Kritiker sahen in der milliardenteuren Rettung von Monte dei Paschi einen massiven Verstoß gegen die neuen EU-Vorschriften zur Sanierung und Abwicklung von Geldhäusern. Mit ihnen sollte nach der Finanzkrise eigentlich verhindert werden, dass die Steuerzahler einmal mehr für die Rettung von Instituten in die Tasche greifen müssen. Diese verloren nach derzeitigem Stand mehr als fünf Milliarden Euro, weil der Wert des erworbenen Staatsanteils von 68 Prozent an der Börse seither massiv gesunken ist.

Wie gefährlich ist die Lage?

Der Index aller italienischen Bankaktien liegt derzeit laut der "Frankfurter Allgemeinen Zeitung" 30 Prozent unter dem Wert des Jahresbeginns 2018. Italiens Banken häuften in den vergangenen Jahren nach Angaben der "Neuen Zürcher Zeitung" bis zu 200 Milliarden faule Kredite an. Je mehr solcher Problemkredite in den Bilanzen liegen, desto schwieriger ist es für die Geldinstitute, neue Kredite auszugeben und damit die Konjunktur in Schwung zu halten.

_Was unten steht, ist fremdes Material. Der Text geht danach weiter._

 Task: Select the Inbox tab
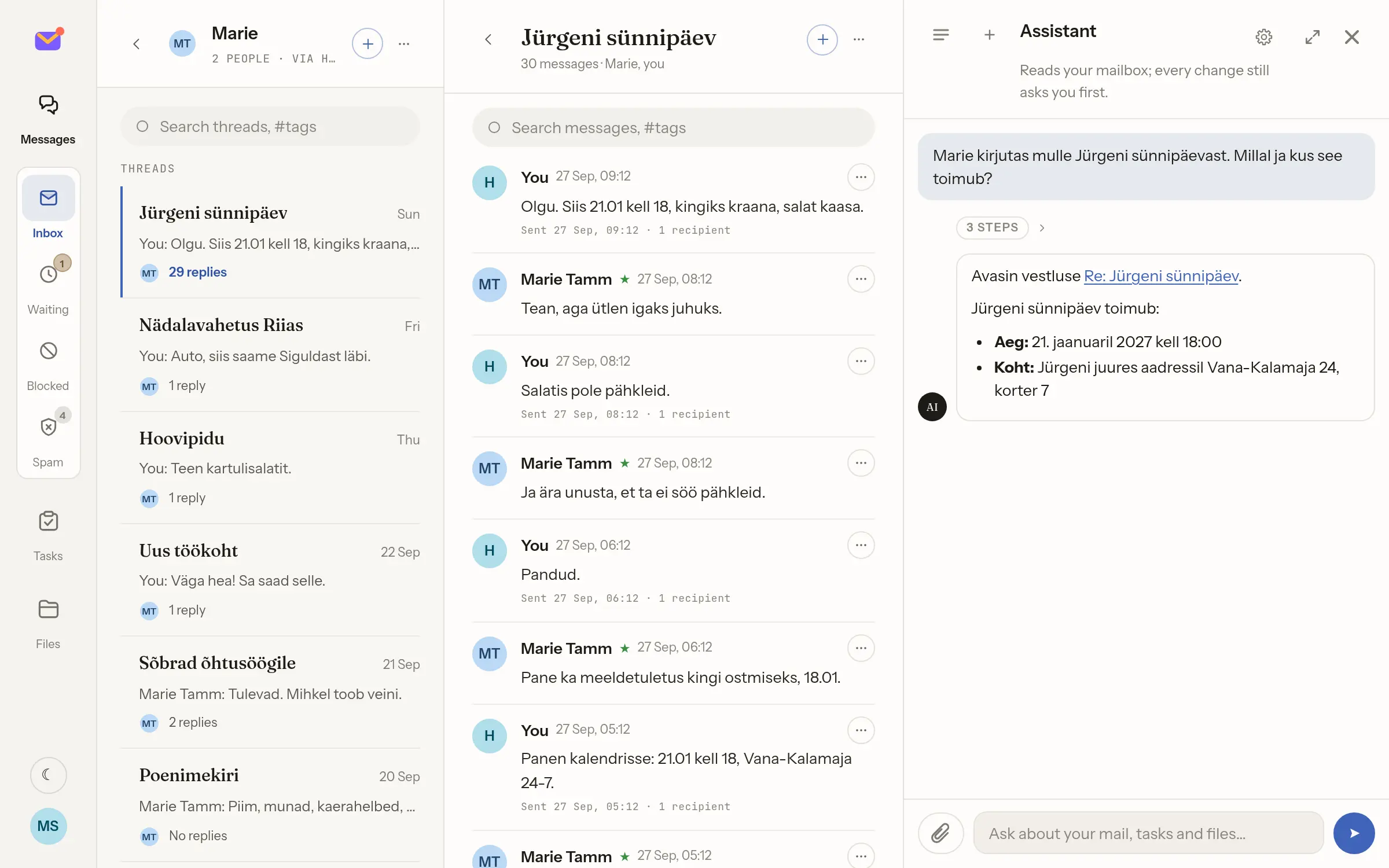pos(48,207)
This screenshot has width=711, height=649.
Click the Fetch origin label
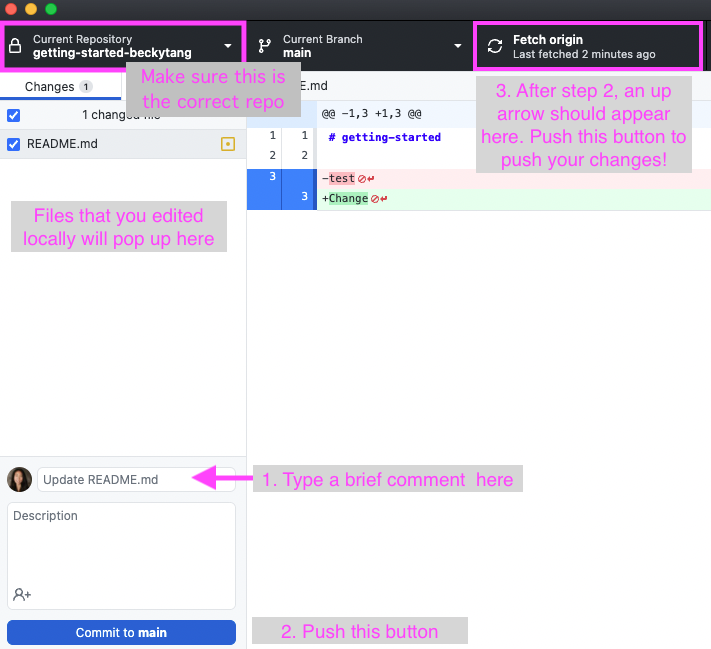[547, 40]
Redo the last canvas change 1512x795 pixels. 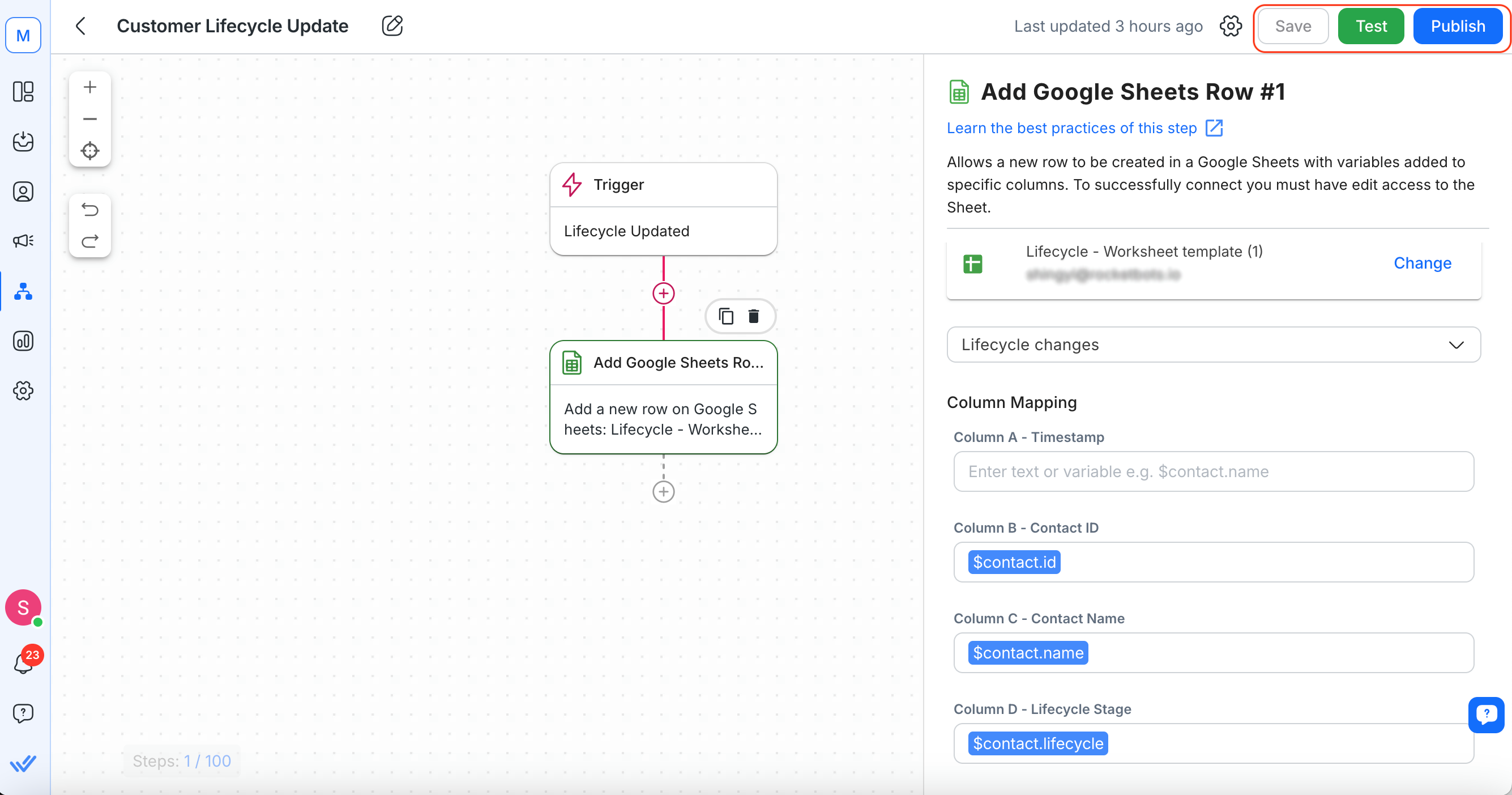coord(90,241)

Auch der Zinsaufschlag (Spread) für italienische Staatsanleihen pendelt seit dem Amtsantritt der italienischen Regierung im Juni gegenüber deutschen Titeln um horrend hohe 300 Basispunkte. Laut der Banca d’Italia haben die Banken durch diese Entwicklung im ersten Halbjahr 2018 durchschnittliche Wertverluste von neun Prozent erlitten. Die Deutsche Bank schätzt, dass der hohe Spread Italiens Banken auch im neuen Jahr mit einer Milliarde Euro belastet.

Für Italien steht also viel auf dem Spiel. Trotz einer vergleichbar kleinen Bilanzsumme von 24 Milliarden Euro gilt die Banca Carige als Prüfstein für die Sanierung und das Image des italienischen Bankensystems. Ein Zusammenbruch könnte ein Krisensignal für das gesamte Land sein.